— start Stored rows —
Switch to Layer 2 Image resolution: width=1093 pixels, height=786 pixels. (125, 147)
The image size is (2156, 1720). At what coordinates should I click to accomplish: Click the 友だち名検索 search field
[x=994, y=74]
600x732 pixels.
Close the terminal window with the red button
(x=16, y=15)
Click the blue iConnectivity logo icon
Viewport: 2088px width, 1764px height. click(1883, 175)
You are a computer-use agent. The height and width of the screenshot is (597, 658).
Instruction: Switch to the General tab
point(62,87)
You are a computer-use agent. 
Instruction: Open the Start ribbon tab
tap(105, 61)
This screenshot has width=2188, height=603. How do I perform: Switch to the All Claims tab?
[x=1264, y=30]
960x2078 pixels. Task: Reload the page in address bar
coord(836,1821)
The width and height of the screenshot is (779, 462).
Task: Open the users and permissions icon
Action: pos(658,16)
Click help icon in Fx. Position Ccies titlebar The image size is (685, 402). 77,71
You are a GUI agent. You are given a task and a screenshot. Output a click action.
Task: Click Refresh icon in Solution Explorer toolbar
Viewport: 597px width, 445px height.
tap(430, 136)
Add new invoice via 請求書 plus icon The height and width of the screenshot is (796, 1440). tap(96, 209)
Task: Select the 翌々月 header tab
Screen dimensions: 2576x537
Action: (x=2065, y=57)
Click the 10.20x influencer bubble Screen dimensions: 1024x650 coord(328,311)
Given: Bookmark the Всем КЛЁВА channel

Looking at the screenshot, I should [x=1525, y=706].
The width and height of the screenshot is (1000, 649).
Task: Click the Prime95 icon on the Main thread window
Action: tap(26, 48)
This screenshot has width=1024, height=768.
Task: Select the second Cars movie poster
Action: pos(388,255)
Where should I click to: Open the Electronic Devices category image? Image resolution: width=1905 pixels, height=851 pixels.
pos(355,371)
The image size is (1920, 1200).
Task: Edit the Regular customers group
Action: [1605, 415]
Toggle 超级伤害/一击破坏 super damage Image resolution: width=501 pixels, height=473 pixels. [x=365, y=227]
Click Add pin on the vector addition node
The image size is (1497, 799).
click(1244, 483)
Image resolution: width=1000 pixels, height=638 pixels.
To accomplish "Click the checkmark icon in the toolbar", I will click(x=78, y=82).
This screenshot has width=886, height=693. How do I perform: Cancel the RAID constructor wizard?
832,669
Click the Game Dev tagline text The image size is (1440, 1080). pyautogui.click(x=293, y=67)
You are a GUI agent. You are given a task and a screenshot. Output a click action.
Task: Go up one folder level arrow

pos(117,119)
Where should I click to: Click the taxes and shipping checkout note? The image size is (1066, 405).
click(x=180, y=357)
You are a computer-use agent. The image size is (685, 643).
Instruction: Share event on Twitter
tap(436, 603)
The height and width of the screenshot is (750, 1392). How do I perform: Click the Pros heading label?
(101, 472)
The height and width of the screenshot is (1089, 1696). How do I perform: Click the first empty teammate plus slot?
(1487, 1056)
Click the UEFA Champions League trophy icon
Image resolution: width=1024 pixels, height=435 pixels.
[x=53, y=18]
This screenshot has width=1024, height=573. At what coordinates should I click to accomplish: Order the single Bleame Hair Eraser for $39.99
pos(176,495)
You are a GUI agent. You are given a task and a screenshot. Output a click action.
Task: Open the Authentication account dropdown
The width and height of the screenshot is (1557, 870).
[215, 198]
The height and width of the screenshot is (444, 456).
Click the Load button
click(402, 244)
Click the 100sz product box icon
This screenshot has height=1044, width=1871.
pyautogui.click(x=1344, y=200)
— end Stored rows —
### Goal
Copy all of the records above line for line, with no changes.

### Response below
Switch to Layer 2 Image resolution: width=1093 pixels, height=786 pixels. (125, 147)
The image size is (2156, 1720). At what coordinates should I click to accomplish: Click the 友だち名検索 search field
[x=994, y=74]
600x732 pixels.
Close the terminal window with the red button
(x=16, y=15)
Click the blue iConnectivity logo icon
Viewport: 2088px width, 1764px height. click(1883, 175)
You are a computer-use agent. The height and width of the screenshot is (597, 658).
Instruction: Switch to the General tab
point(62,87)
You are a computer-use agent. 
Instruction: Open the Start ribbon tab
tap(105, 61)
This screenshot has width=2188, height=603. How do I perform: Switch to the All Claims tab?
[x=1264, y=30]
960x2078 pixels. Task: Reload the page in address bar
coord(836,1821)
The width and height of the screenshot is (779, 462).
Task: Open the users and permissions icon
Action: pos(658,16)
Click help icon in Fx. Position Ccies titlebar The image size is (685, 402). 77,71
You are a GUI agent. You are given a task and a screenshot. Output a click action.
Task: Click Refresh icon in Solution Explorer toolbar
Viewport: 597px width, 445px height.
tap(430, 136)
Add new invoice via 請求書 plus icon The height and width of the screenshot is (796, 1440). tap(96, 209)
Task: Select the 翌々月 header tab
Screen dimensions: 2576x537
Action: (x=2065, y=57)
Click the 10.20x influencer bubble Screen dimensions: 1024x650 coord(328,311)
Given: Bookmark the Всем КЛЁВА channel

Looking at the screenshot, I should [x=1525, y=706].
The width and height of the screenshot is (1000, 649).
Task: Click the Prime95 icon on the Main thread window
Action: tap(26, 48)
This screenshot has width=1024, height=768.
Task: Select the second Cars movie poster
Action: pos(388,255)
Where should I click to: Open the Electronic Devices category image? Image resolution: width=1905 pixels, height=851 pixels.
pos(355,371)
The image size is (1920, 1200).
Task: Edit the Regular customers group
Action: [1605, 415]
Toggle 超级伤害/一击破坏 super damage Image resolution: width=501 pixels, height=473 pixels. [x=365, y=227]
Click Add pin on the vector addition node
The image size is (1497, 799).
click(1244, 483)
Image resolution: width=1000 pixels, height=638 pixels.
To accomplish "Click the checkmark icon in the toolbar", I will click(x=78, y=82).
This screenshot has width=886, height=693. How do I perform: Cancel the RAID constructor wizard?
832,669
Click the Game Dev tagline text The image size is (1440, 1080). pyautogui.click(x=293, y=67)
You are a GUI agent. You are given a task and a screenshot. Output a click action.
Task: Go up one folder level arrow

pos(117,119)
Where should I click to: Click the taxes and shipping checkout note? The image size is (1066, 405).
click(x=180, y=357)
You are a computer-use agent. The image size is (685, 643).
Instruction: Share event on Twitter
tap(436, 603)
The height and width of the screenshot is (750, 1392). How do I perform: Click the Pros heading label?
(101, 472)
The height and width of the screenshot is (1089, 1696). How do I perform: Click the first empty teammate plus slot?
(1487, 1056)
Click the UEFA Champions League trophy icon
Image resolution: width=1024 pixels, height=435 pixels.
[x=53, y=18]
This screenshot has width=1024, height=573. At what coordinates should I click to accomplish: Order the single Bleame Hair Eraser for $39.99
pos(176,495)
You are a GUI agent. You are given a task and a screenshot. Output a click action.
Task: Open the Authentication account dropdown
The width and height of the screenshot is (1557, 870).
[215, 198]
The height and width of the screenshot is (444, 456).
Click the Load button
click(402, 244)
Click the 100sz product box icon
This screenshot has height=1044, width=1871.
pyautogui.click(x=1344, y=200)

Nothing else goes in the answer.